### Required work
Edit the material below, replacing each "icon" with "symbol" and leaving everything else unchanged.
● ● ●
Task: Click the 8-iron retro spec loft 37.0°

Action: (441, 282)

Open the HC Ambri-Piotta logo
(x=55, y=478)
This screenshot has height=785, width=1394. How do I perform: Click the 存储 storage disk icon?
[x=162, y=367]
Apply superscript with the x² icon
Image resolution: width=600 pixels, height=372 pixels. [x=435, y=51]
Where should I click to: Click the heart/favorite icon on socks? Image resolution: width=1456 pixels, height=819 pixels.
● ● ●
### Exercise answer
Task: Click the 8-iron retro spec loft 37.0°

Action: (441, 282)

Open the HC Ambri-Piotta logo
(x=55, y=478)
This screenshot has height=785, width=1394. How do I perform: Click the 存储 storage disk symbol?
[x=162, y=367]
Apply superscript with the x² symbol
Image resolution: width=600 pixels, height=372 pixels. [x=435, y=51]
Where should I click to: Click the heart/favorite symbol on socks? Image resolution: width=1456 pixels, height=819 pixels.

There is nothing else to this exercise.